Ahern, a chemical engineer and the retired CEO of Ohio’s Electric Cooperatives, made his first service trip in 1992, when he went with a group to install a hydroelectric system to provide power to a hospital in Honduras. He later returned there to work on several other projects, including a series of footbridges and a large pontoon boat, needed in the community.
“I like doing things at the intersection of where I have skills and what can help people,” he says. “I want to go where I can be close to the people who will actually benefit — not just make-work projects, but projects that have a significant beneficial outcome.”
He’s been on 27 trips with various groups such as Engineers Without Borders (EWB), Heart to Honduras, and International Technical Electric and Construction (I-TEC) — a group that provides infrastructure support to missionary groups around the world — using vacation time before he retired, and always paying his own way.
Most recently, he joined with I-TEC to help install solar panels at Restoration Gateway, a Ugandan mission village that previously relied on diesel generators to power its hospital, dental clinic, and other buildings.
“When it was time to take an X-ray or drill someone’s tooth, they had to go out in the back and start the generator, then hope it would stay on for the entire task,” Ahern says. “With this new system, they don’t need to do that.
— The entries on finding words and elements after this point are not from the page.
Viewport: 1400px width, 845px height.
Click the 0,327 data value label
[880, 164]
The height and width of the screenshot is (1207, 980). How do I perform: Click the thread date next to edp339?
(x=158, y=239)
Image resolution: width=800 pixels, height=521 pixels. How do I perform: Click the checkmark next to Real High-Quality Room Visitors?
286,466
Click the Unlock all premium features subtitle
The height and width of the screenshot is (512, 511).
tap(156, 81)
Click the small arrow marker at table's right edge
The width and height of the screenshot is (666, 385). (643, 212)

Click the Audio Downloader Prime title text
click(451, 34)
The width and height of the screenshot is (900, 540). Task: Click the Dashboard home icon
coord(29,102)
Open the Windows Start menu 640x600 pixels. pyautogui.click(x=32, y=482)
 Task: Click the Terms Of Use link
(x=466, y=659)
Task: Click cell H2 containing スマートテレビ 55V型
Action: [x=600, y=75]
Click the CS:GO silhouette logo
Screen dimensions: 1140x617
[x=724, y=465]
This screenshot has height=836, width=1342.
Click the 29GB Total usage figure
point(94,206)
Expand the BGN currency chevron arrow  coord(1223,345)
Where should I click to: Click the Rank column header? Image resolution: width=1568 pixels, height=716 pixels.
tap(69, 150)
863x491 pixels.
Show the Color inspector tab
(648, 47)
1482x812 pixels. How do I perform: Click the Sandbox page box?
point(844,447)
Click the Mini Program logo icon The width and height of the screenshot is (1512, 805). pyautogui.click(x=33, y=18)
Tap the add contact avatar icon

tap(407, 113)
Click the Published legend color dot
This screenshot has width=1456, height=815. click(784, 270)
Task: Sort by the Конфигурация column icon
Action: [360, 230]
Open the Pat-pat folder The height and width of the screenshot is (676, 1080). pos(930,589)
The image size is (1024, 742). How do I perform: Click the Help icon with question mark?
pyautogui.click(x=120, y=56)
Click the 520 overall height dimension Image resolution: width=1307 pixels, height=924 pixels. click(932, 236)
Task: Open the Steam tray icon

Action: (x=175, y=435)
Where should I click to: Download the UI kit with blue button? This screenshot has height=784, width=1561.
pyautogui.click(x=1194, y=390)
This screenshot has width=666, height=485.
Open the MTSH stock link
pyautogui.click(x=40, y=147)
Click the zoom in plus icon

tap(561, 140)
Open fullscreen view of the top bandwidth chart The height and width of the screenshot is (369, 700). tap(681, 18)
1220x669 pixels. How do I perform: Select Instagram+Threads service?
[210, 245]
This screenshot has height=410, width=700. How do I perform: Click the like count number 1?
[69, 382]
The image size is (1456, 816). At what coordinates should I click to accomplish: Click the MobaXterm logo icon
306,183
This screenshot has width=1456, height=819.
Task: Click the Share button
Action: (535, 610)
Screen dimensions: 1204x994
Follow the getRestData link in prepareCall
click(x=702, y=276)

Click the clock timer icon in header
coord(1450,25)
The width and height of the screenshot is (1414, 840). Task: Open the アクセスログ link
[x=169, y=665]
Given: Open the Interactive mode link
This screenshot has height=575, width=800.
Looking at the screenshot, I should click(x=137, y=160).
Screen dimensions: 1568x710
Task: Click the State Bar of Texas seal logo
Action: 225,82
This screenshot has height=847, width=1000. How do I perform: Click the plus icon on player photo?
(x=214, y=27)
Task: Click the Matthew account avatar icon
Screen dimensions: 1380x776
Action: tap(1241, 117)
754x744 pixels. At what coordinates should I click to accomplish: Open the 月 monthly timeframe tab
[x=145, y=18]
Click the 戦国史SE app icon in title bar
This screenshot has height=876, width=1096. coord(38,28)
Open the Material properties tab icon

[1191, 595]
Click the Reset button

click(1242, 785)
There’s enough electricity for drilling, lighting, water pumps, all that, and they sized it so that on most days, it accumulates enough in the batteries to get through the night and even the next day if the sun doesn’t come out.”
The system was built in the U.S. over a period of months before the trip, then shipped in a container to Uganda, where the I-TEC group installed it, from the ground up, in a little over two weeks. Ahern says, mostly joking, that it took about three weeks to recover from the trip, but says the rewards make it all worthwhile.
“To be able to see the difference you can make in people’s lives — that’s what moves me, what motivates me,” he says. “Every now and then, someone will say, ‘I would love to do that,’ thinking that they can’t. But you know what? If I can do it, anyone can. You just have to make up your mind and do it.”